Output the material verbatim, starting at the line that contains "Given: Click the Ubuntu Server machine icon" and ending at the last line of the material, with both of those lines included. Omit the pictures from your output.

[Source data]
▬▬▬
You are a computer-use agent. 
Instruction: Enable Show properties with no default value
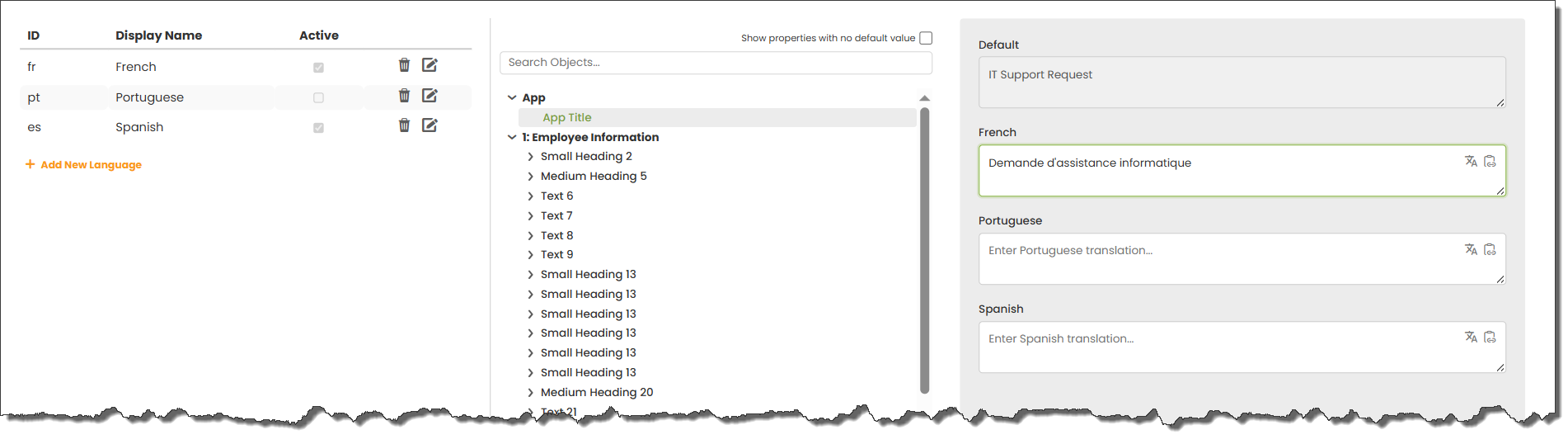pyautogui.click(x=926, y=38)
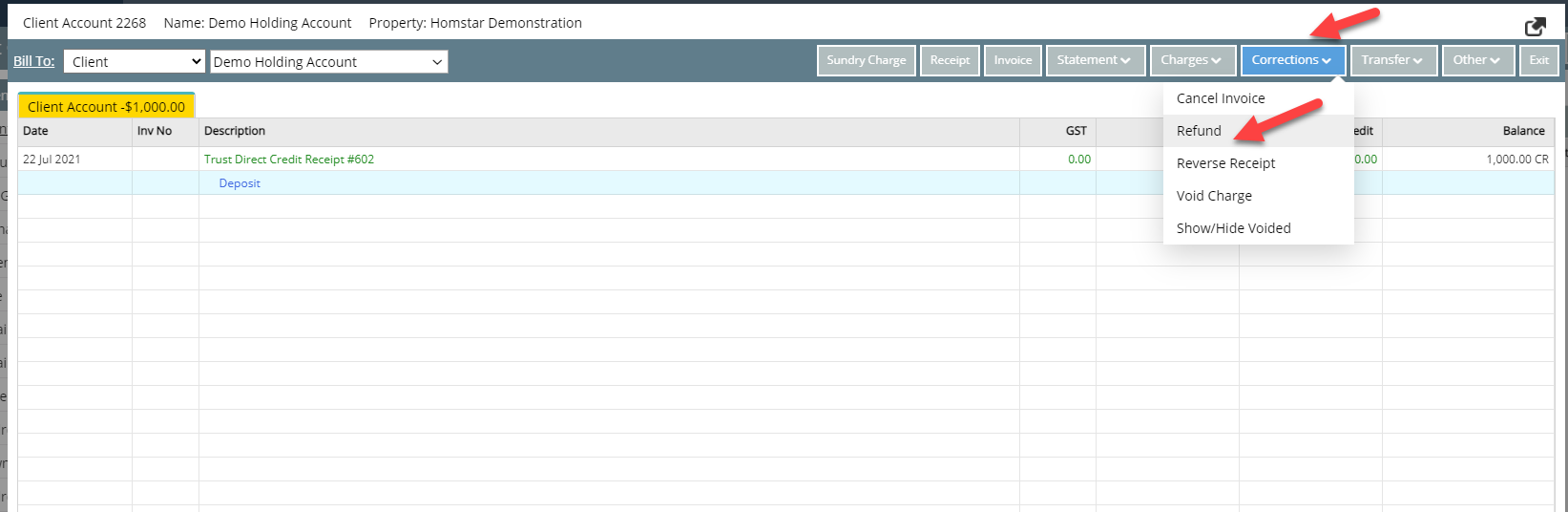This screenshot has height=512, width=1568.
Task: Open Trust Direct Credit Receipt #602
Action: [289, 160]
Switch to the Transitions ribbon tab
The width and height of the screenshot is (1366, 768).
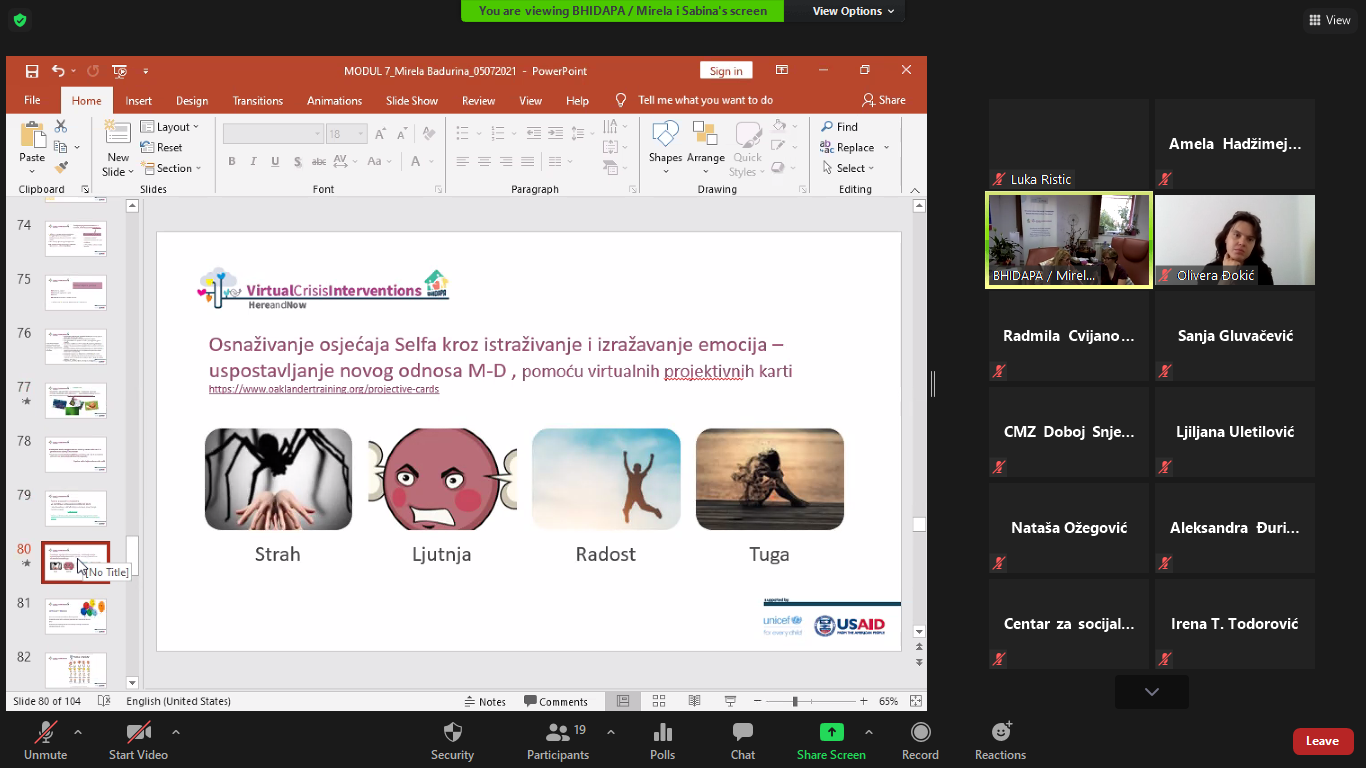[x=258, y=101]
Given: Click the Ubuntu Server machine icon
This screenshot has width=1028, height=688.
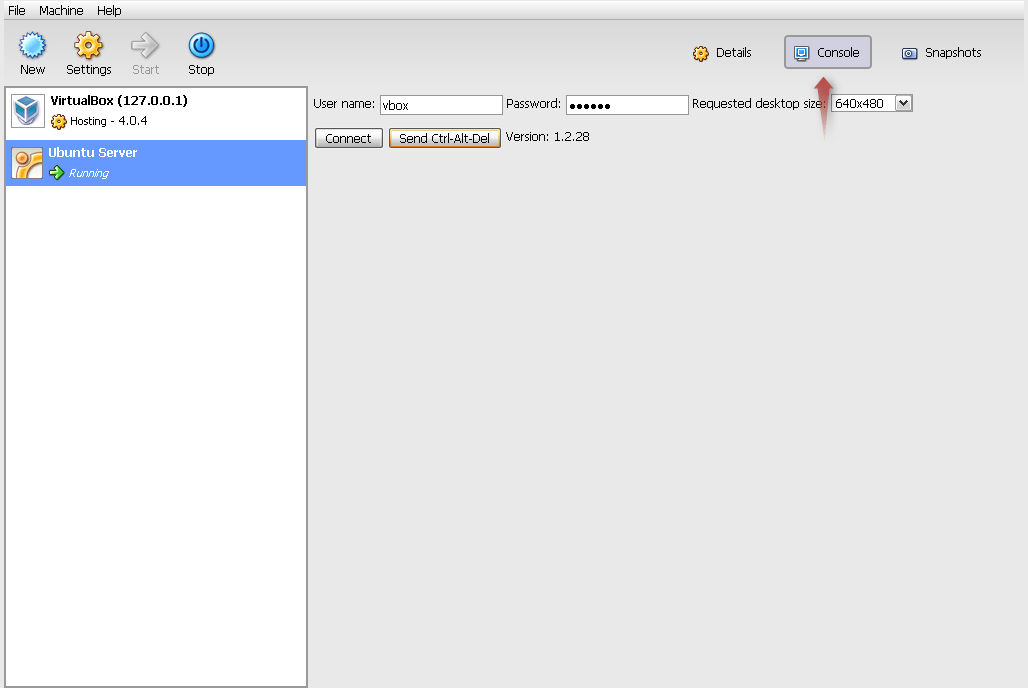Looking at the screenshot, I should (27, 162).
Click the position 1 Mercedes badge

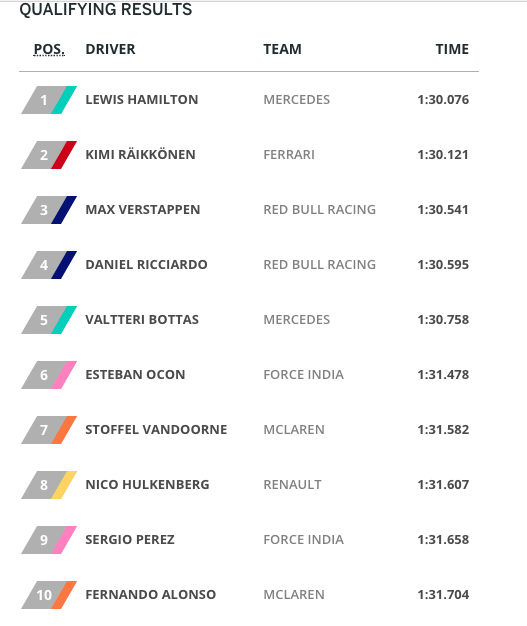(49, 100)
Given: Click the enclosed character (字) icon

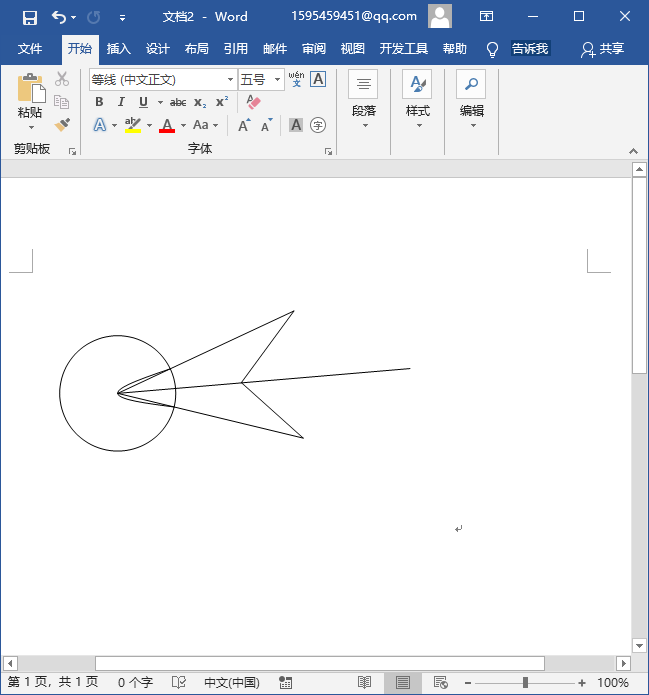Looking at the screenshot, I should (x=318, y=125).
▬▬▬
**RESPONSE TO THE TASK:**
Given: Click the Ubuntu Server machine icon
This screenshot has width=1028, height=688.
Looking at the screenshot, I should (27, 162).
Click the position 1 Mercedes badge

(49, 100)
Given: Click the enclosed character (字) icon

Looking at the screenshot, I should (x=318, y=125).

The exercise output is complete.